Given exercise ->
Copy the records word for word, from their first line down to and including the line that contains "tap(117, 35)".

Extracted entries ->
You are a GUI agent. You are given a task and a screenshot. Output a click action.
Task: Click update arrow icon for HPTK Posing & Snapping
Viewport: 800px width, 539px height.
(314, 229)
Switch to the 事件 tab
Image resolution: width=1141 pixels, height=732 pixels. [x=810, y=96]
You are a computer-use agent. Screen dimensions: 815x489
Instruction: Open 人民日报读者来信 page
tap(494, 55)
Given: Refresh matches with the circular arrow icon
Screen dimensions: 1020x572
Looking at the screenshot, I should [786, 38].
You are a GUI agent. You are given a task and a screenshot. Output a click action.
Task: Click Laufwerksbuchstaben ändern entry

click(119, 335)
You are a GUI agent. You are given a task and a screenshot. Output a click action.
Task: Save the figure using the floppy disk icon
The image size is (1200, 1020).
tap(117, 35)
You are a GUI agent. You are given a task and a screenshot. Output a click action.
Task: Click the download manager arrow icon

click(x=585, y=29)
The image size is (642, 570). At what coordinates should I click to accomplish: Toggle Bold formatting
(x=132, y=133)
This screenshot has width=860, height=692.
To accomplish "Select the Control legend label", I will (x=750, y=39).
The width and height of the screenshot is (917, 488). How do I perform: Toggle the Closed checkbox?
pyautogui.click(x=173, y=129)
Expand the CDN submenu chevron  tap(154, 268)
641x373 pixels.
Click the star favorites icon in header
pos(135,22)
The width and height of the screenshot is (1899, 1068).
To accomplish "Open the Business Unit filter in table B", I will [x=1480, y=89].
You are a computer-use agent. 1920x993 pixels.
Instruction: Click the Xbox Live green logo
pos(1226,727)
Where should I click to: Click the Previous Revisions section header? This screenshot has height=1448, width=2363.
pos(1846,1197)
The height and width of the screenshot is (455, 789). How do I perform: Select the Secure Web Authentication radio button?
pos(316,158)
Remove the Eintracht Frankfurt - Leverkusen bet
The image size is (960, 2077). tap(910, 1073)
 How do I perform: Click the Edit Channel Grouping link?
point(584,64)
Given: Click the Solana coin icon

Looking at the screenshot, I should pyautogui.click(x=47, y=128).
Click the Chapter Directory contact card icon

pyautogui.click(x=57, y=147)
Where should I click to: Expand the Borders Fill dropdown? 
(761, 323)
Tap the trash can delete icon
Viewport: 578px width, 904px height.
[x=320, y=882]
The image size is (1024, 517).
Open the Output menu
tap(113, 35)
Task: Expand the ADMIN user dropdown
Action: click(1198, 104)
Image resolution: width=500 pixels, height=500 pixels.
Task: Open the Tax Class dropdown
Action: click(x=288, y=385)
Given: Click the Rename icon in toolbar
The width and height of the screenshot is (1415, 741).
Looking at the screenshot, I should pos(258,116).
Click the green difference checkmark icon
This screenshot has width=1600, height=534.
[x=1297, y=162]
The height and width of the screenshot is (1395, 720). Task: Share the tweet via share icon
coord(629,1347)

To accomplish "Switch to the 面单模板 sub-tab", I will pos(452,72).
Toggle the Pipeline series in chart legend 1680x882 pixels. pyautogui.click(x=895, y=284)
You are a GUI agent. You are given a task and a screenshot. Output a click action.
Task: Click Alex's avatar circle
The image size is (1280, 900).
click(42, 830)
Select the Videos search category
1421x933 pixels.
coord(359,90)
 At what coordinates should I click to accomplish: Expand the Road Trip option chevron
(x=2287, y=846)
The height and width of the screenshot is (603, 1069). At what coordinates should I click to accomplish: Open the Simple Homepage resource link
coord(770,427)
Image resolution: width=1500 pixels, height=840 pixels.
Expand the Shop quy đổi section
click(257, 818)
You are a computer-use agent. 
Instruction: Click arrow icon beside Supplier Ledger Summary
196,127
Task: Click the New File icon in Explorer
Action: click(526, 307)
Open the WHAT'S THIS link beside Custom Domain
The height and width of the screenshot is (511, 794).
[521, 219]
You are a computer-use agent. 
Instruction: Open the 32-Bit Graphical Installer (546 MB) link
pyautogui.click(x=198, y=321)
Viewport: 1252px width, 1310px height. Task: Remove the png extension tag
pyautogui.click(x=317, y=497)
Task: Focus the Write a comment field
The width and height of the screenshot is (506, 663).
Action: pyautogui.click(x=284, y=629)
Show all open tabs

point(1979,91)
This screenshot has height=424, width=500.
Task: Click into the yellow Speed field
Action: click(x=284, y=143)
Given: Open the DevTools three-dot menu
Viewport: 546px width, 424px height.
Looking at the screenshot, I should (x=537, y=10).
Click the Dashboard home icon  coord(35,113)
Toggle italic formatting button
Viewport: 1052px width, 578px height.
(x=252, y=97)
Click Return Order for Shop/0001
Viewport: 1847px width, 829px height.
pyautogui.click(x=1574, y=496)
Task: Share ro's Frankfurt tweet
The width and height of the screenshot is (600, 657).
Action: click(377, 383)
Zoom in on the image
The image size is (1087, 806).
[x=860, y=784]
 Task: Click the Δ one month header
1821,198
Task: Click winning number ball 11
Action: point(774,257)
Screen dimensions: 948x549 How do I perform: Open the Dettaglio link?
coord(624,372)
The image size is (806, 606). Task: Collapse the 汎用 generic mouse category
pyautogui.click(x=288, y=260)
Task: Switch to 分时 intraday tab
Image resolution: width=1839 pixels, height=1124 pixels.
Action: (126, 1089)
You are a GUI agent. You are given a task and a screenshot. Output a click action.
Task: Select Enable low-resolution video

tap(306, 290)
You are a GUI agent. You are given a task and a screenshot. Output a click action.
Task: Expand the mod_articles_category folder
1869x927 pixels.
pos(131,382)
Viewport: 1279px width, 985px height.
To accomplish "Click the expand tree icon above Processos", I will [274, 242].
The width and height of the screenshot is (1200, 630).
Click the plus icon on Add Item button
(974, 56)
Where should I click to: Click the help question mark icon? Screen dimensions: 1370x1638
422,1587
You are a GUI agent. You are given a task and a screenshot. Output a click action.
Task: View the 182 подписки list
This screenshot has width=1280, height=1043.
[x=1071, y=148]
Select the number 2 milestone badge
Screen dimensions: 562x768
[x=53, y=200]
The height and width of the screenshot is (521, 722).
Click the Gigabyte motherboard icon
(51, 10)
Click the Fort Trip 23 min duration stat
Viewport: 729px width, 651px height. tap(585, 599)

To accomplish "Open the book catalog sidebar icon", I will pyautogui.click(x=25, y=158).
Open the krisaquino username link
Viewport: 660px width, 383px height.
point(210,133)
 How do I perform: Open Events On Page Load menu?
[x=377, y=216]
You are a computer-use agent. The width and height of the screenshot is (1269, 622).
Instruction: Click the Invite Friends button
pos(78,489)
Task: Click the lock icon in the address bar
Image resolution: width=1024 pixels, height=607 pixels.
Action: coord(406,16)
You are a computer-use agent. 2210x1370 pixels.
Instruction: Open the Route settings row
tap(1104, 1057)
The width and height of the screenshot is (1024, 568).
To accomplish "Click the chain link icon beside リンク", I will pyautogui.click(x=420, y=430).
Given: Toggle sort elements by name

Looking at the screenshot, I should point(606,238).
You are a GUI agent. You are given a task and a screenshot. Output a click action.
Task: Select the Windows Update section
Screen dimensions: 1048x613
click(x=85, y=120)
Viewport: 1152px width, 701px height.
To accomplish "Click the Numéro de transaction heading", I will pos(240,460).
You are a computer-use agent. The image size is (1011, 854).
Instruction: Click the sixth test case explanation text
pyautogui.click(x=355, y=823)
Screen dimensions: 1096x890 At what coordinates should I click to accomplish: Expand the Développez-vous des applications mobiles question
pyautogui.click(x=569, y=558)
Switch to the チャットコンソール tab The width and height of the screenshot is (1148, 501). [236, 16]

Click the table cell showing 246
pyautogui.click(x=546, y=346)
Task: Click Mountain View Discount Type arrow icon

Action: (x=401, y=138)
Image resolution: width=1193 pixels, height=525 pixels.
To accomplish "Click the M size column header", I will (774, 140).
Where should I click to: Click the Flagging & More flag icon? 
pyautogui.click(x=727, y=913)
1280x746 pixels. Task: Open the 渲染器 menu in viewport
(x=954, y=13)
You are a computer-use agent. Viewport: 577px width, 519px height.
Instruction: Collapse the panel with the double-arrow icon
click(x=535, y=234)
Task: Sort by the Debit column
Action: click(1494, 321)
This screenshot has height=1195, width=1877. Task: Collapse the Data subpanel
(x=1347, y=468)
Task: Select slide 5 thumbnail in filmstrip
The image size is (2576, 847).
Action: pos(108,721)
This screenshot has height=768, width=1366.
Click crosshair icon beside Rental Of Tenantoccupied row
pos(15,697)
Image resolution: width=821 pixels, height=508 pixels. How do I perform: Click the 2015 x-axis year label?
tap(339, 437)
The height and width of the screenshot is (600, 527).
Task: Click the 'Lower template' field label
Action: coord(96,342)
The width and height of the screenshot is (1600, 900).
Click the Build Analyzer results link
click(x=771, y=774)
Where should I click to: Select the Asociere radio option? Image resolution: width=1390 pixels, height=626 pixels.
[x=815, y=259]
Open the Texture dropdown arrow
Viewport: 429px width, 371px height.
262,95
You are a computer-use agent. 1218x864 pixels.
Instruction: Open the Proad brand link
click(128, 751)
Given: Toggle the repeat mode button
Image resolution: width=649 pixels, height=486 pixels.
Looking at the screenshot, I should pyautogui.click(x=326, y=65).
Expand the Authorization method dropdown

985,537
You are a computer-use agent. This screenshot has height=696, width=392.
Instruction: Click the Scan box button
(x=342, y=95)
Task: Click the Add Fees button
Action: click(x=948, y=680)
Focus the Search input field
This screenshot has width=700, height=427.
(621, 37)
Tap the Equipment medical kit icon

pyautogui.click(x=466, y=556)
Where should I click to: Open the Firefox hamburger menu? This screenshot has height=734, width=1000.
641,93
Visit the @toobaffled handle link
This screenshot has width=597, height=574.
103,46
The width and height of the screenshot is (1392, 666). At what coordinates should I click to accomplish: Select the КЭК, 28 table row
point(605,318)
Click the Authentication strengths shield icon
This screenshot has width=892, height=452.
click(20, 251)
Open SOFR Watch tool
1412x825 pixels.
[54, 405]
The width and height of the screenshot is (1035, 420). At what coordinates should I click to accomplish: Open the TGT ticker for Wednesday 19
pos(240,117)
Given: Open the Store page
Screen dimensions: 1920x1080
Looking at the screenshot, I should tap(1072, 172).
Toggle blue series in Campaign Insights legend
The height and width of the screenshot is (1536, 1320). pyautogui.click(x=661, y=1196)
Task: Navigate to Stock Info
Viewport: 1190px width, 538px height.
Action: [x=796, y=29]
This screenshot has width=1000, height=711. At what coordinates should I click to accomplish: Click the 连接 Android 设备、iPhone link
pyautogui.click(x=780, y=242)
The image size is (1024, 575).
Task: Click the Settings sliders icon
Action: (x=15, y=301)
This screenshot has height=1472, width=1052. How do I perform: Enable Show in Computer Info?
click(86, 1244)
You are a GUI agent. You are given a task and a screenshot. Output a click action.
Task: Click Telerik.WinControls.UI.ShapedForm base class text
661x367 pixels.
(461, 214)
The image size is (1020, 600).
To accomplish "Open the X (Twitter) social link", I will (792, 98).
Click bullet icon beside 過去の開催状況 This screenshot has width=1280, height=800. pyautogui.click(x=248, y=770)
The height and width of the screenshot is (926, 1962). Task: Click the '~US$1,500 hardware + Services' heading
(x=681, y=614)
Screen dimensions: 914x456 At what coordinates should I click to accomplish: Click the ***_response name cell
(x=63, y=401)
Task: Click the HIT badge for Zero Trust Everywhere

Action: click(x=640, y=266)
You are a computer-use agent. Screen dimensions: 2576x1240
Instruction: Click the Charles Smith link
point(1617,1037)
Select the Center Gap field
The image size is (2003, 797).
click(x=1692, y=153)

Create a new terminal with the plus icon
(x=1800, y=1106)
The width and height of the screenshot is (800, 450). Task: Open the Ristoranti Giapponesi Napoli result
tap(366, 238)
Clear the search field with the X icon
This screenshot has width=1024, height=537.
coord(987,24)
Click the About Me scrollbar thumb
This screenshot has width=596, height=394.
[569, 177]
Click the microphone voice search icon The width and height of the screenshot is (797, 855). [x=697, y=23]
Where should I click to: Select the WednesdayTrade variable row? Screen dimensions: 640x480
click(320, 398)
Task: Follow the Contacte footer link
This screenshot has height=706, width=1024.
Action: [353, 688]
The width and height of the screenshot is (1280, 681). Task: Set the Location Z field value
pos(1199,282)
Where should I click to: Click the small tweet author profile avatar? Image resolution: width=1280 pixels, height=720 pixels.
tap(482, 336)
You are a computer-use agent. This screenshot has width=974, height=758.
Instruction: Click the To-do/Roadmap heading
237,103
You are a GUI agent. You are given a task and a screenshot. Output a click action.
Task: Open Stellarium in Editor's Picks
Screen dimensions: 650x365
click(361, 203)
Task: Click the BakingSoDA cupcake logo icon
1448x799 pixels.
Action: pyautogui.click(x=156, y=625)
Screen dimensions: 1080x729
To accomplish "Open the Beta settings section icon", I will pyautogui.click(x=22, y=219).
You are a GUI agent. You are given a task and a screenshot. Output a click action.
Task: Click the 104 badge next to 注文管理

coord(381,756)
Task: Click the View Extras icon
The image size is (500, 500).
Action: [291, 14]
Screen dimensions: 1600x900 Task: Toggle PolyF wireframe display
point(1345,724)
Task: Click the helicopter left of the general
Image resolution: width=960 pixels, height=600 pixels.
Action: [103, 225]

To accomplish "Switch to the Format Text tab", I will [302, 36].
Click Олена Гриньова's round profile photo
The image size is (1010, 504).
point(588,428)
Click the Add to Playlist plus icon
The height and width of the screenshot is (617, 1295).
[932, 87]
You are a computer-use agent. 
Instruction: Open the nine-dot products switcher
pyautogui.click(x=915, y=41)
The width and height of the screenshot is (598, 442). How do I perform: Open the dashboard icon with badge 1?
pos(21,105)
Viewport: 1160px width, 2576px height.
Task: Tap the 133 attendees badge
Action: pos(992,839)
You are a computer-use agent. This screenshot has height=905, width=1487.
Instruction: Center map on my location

Correct output ->
You are a GUI agent. You are given a task and a screenshot. Output a click action.
Task: Click update arrow icon for HPTK Posing & Snapping
Viewport: 800px width, 539px height.
(314, 229)
Switch to the 事件 tab
Image resolution: width=1141 pixels, height=732 pixels. [x=810, y=96]
You are a computer-use agent. Screen dimensions: 815x489
Instruction: Open 人民日报读者来信 page
tap(494, 55)
Given: Refresh matches with the circular arrow icon
Screen dimensions: 1020x572
Looking at the screenshot, I should [786, 38].
You are a GUI agent. You are given a task and a screenshot. Output a click action.
Task: Click Laufwerksbuchstaben ändern entry

click(119, 335)
You are a GUI agent. You are given a task and a screenshot. Output a click action.
Task: Save the figure using the floppy disk icon
The image size is (1200, 1020).
tap(117, 35)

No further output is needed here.